Giacomo Sintini, un gigante protagonista della pallavolo. “Sono pieno di gratitudine e cerco di fare del mio meglio perchè penso che nella vita si debba anche restituire”. 

Giacomo Sintini, detto Jack, è autore di parecchi miracoli nella sua incredibile vita. Nella pallavolo ha fatto di tutto ed ha ottenuto di tutto, nella vita non è stato da meno e guardando avanti, più che indietro, i suoi obiettivi continuano ad essere altissimi e grandissimi. Nel volley ha vinto 2 campionati italiani, 1 coppa Italia, 3 supercoppe Italia, 1 campionato mondiale per club. A soli 16 anni è nella nazionale juniores e a 18 in serie A. Ben 77 presenze in nazionale e campione d’Europa nel 2015. Più volte ha ottenuto il titolo di miglior palleggiatore e MVP (Most Valuable Player) nella finale scudetto del 2013.  

Sempre nel 2013, dopo un anno di cura dalla scoperta della malattia, torna a giocare con il Trentino Volley Srl, il miglior club di pallavolo al mondo di quegli anni. Nel 2019 il Presidente della Repubblica gli conferisce l’onorificenza di Cavaliere Ordine al merito della Repubblica Italiana. 

Nel 2012 ha fondato l’Associazione Giacomo Sintini (www.associazionegiacomosintini.it), che raccoglie fondi per sostenere la ricerca medica contro leucemie e linfomi e per l’assistenza in campo onco-ematologico. Nel 2014 scrive il libro “Forza e coraggio” (Mondadori) per raccontare la sua malattia “nascosta in un punto dove i miei occhi non possono arrivare”, il suo dolore cupo e profondo, ma soprattutto la sua lotta combattuta con gli strumenti che gli ha dato lo sport, la capacità di fare squadra con familiari e medici, la forza, il coraggio, la determinazione, la coerenza, il suo amore per la vita e per le cose semplici, la fiducia e l’amore. Oggi è formatore e responsabile del settore Randstad Sport. la multinazionale che si occupa di ricerca, selezione e formazione del personale. Sintini sviluppa percorsi di formazione esperienziale incentrati sulla metafora dello sport. 

Straordinario il suo post sulla pagina Facebook datato 12 maggio 2020 che accompagna il video di alcuni tra i momenti più importanti della sua incredibile carriera sportiva. Da brividi e da record anche questo:

“Anniversario 12 maggio 2013

 – 23 mesi dopo la diagnosi del cancro

– 16 mesi dopo il trapianto di midollo osseo

– 11 mesi dopo aver firmato il contratto con il miglior club di pallavolo al mondo di quegli anni.

In quel momento rappresentava un arrivo fantastico, oggi lo vedo come un nuovo inizio meraviglioso e sono pieno di gratitudine come quel giorno”

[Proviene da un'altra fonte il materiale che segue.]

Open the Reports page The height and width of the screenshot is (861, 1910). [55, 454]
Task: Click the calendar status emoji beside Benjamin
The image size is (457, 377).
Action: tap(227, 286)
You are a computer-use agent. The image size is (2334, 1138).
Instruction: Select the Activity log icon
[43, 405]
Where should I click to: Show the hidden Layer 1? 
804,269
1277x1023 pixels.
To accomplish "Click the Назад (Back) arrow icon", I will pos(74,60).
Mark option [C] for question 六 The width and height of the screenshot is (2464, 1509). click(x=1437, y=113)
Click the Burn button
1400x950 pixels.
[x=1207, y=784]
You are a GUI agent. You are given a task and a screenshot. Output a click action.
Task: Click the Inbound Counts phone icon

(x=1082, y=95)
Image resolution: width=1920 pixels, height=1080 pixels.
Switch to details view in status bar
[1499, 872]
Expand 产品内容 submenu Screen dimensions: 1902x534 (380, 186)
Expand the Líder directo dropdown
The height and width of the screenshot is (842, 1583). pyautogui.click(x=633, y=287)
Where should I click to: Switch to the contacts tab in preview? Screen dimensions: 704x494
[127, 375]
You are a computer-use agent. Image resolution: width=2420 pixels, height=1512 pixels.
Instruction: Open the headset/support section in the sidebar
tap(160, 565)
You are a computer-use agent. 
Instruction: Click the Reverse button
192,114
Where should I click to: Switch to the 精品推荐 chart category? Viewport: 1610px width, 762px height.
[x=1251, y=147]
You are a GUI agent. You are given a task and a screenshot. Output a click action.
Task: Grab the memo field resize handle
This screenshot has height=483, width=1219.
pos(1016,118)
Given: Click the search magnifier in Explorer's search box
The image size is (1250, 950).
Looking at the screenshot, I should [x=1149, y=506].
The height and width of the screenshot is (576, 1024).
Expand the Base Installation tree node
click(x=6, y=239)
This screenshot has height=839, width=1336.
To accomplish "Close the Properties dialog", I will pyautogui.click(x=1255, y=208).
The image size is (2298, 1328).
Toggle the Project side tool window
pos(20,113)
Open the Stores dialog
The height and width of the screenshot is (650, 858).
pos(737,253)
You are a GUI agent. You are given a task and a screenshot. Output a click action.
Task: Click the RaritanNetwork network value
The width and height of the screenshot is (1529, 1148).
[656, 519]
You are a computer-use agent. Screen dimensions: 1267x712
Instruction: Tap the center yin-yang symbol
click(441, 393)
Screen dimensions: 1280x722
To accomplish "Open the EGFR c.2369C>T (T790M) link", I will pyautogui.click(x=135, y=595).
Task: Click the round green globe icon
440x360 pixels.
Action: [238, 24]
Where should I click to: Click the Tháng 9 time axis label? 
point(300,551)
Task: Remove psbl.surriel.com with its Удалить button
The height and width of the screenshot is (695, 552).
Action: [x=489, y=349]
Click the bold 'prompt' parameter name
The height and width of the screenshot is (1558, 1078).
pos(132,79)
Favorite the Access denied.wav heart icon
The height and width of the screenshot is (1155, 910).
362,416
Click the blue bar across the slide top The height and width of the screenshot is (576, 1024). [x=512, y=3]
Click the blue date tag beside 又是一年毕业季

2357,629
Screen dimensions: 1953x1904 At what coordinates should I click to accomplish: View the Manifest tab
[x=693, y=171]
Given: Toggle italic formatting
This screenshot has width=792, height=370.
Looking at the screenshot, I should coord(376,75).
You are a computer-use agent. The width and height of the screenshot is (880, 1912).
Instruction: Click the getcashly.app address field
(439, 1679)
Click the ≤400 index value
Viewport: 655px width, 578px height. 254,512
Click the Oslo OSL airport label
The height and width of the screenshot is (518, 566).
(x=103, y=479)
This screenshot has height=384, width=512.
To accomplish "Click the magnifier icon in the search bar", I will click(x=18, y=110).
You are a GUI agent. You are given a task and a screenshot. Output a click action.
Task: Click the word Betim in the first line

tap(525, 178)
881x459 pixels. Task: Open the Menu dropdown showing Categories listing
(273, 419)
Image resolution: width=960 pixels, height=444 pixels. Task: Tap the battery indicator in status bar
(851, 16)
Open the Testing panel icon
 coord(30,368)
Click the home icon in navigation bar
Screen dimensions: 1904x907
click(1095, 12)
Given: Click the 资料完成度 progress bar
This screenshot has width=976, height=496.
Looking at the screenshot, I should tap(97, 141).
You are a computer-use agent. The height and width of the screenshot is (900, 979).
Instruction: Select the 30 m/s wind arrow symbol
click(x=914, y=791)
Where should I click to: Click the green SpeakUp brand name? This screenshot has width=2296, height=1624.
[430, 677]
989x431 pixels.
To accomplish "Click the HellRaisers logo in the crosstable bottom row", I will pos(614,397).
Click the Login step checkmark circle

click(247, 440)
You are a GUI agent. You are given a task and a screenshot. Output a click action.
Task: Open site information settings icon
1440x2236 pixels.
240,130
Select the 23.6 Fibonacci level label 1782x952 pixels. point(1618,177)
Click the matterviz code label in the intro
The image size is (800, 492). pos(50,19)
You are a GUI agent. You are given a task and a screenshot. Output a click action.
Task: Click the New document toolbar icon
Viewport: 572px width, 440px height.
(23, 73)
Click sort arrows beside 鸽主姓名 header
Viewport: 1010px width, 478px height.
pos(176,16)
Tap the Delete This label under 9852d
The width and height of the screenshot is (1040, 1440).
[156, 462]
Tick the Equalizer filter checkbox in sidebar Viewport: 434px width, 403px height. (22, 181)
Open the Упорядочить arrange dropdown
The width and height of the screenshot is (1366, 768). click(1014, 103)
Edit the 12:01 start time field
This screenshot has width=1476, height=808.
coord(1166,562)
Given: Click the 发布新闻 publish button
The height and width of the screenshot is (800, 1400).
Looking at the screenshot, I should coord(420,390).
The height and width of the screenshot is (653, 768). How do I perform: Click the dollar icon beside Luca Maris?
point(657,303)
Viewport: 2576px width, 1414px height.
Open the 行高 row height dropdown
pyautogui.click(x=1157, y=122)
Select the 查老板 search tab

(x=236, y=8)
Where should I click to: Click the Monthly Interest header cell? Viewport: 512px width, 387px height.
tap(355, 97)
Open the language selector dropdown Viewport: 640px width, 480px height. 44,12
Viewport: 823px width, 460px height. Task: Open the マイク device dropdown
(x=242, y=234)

La sua storia è un sogno. Quando ha capito quale sogno avrebbe voluto vivere e realizzare?

La mia storia sembra veramente un sogno ed a volte faccio fatica ad immaginare che sono io ad averla vissuta. A volte mi guardo indietro e mi dico: “E’ incredibile che questa cosa sia successa a me”. In alcuni momenti fatico ad identificarmi. Ho capito di voler diventare un campione molto presto, quando ero un bambino. All’inizio il mio sogno era quello di diventare un campione di calcio, volevo diventare come i miei idoli che vedevo la domenica giocare, all’epoca ero tifoso del Milan. Sentivo dentro di me questa voglia di voler emergere a livello sportivo, di volermi realizzare, di voler provare quelle emozioni. Quando poi ho capito che non potevo giocare a calcio da professionista, perché ero cresciuto troppo, avevo perso coordinazione, non ero adatto a quello sport, ho scoperto il mio talento nella pallavolo. Mi sono reso conto di avere delle possibilità e sapevo di far parte fortunatamente di una scuola di pallavolo di altissimo livello, il Ravenna, che poteva darmi le possibilità e gli strumenti per raggiungere un grandissimo livello. Lì ho cominciato a crederci in maniera concreta. Avevo 14 anni.